- IATA: none; ICAO: none; FAA LID: E91;

Summary
- Airport type: Public
- Owner: Navajo Nation
- Serves: Chinle, Arizona
- Elevation AMSL: 5,550 ft (1,690 m)
- Coordinates: 36°06′34″N 109°34′32″W﻿ / ﻿36.10944°N 109.57556°W

Map
- E91 Location within ArizonaE91 Location within the United States

Runways
| Direction | Length |  | Surface |
| ft | m |
| 18/36 | 6,900 | 2,103 | Asphalt |

Statistics (2010)
- Aircraft operations: 7,800
- Source: Federal Aviation Administration

= Chinle Municipal Airport =

Airport in Apache County, Arizona

Chinle Municipal Airport , also referred to as Chinle Airport, is a public-use airport located 4 mi southwest of the central business district of Chinle, in Apache County, Arizona, United States. It is owned by the Navajo Nation.

As per Federal Aviation Administration records, the airport had 131 passenger boardings (enplanements) in calendar year 2005 and 2,059 enplanements (all unscheduled) in 2006. According to the FAA's National Plan of Integrated Airport Systems for 2007–2011, Chinle is a general aviation airport (the commercial service category requires at least 2,500 passenger boardings per year).

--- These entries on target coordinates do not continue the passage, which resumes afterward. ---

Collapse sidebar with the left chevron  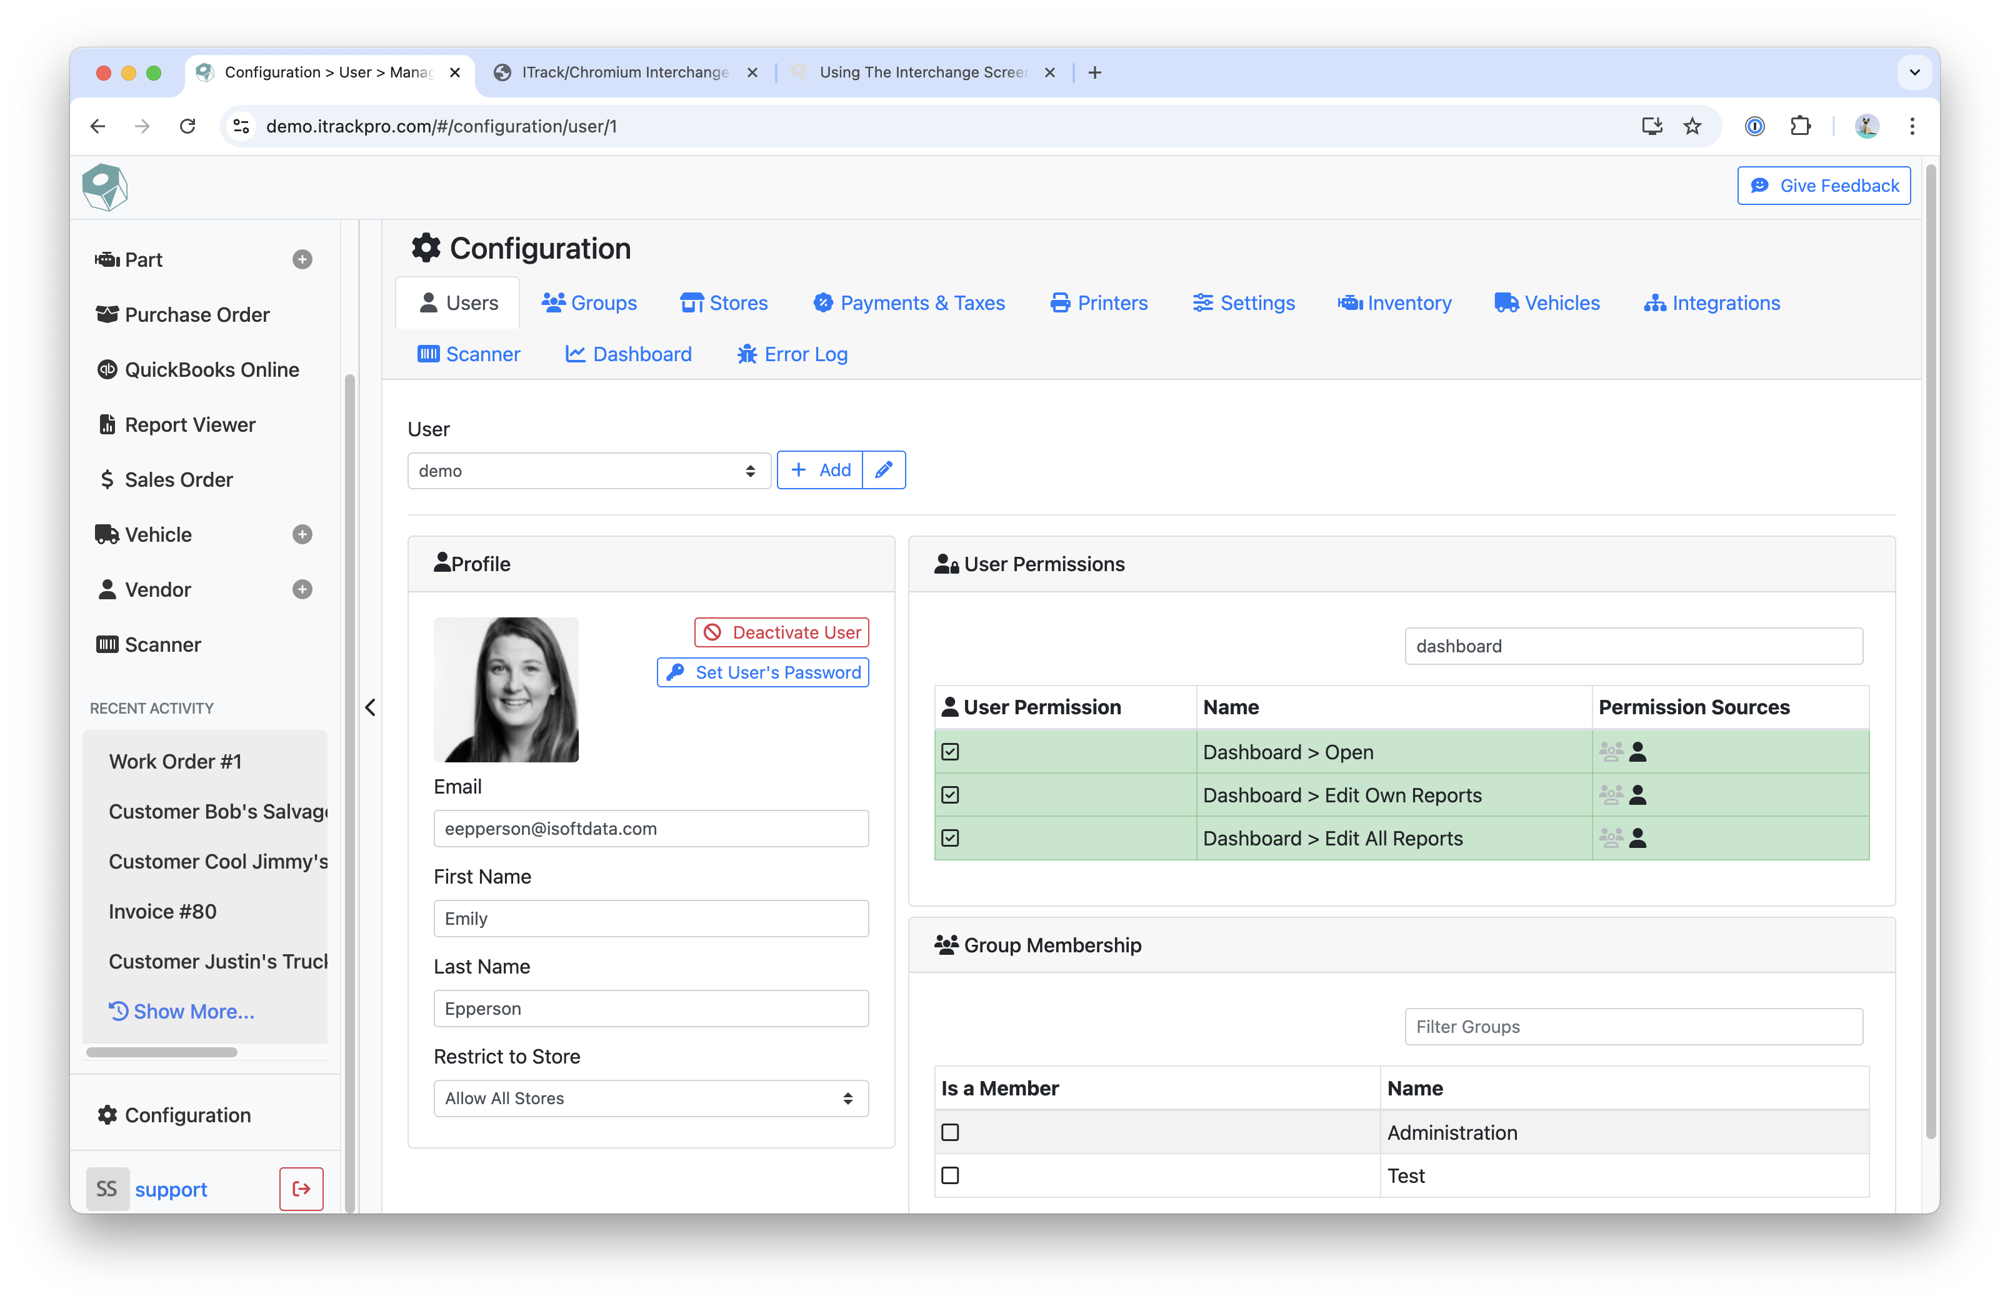tap(370, 707)
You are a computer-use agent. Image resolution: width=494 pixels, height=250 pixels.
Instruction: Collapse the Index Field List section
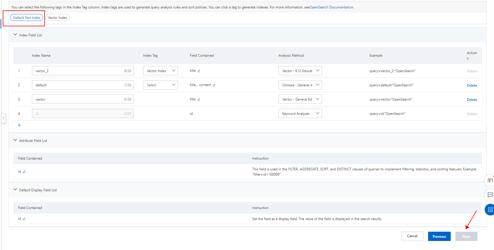[x=15, y=35]
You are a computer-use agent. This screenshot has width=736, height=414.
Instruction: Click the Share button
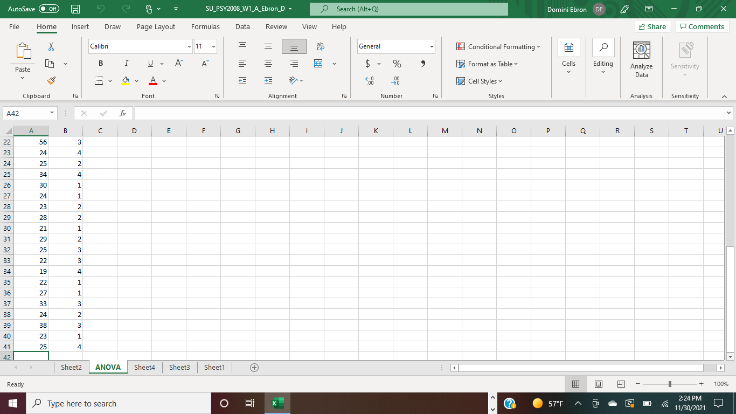652,26
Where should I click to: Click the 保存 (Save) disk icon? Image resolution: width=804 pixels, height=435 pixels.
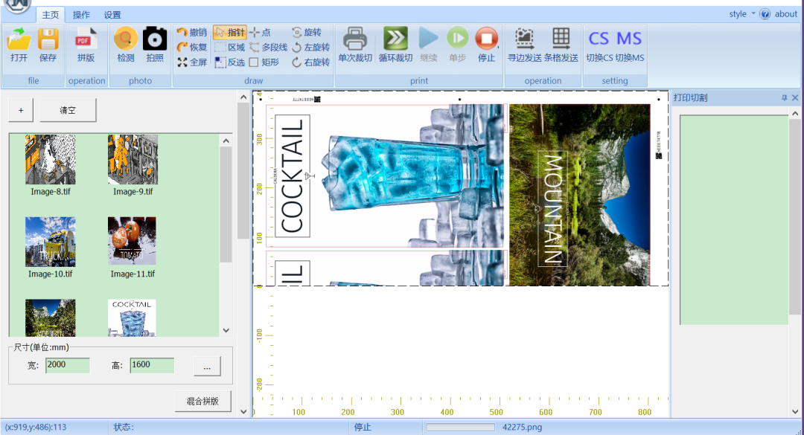(x=48, y=39)
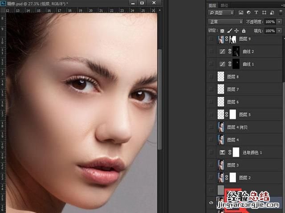
Task: Click the lock position move icon
Action: tap(236, 31)
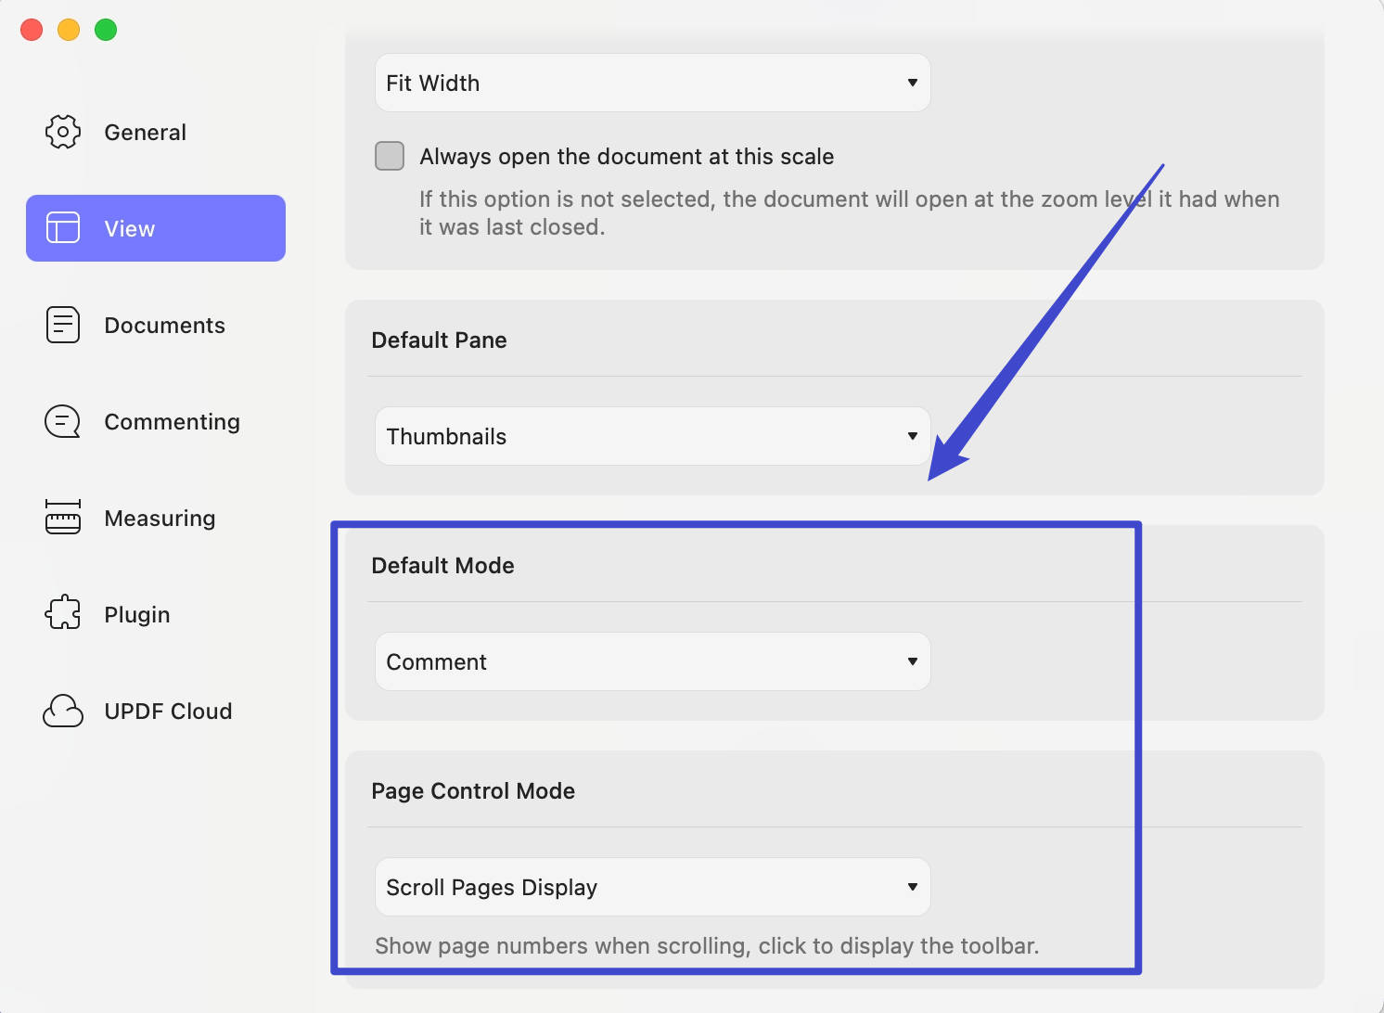Click the UPDF Cloud icon
The image size is (1384, 1013).
click(x=63, y=711)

This is one of six airports owned by the Navajo Nation; the other five being Kayenta Airport (0V7), Tuba City Airport (T03) and Window Rock Airport (RQE) in Arizona, plus Crownpoint Airport (0E8) and Shiprock Airport (5V5) in New Mexico.

== Facilities and aircraft ==
Chinle Municipal Airport covers an area of 357 acres (144 ha) at an elevation of 5,550 feet (1,692 m) above mean sea level. It has one runway designated 18/36 with an asphalt surface measuring 6,900 by 60 feet (2,103 x 18 m). For the 12-month period ending April 17, 2010, the airport had 7,800 aircraft operations, an average of 21 per day: 74% air taxi and 26% general aviation.

== Accidents & incidents ==

- On Aug 5, 2025, a Beechcraft King Air 300 operating for CSI Aviation crashed while attempting to land at the Chinle Municipal Airport, killing all four people on board. The accident is under investigation.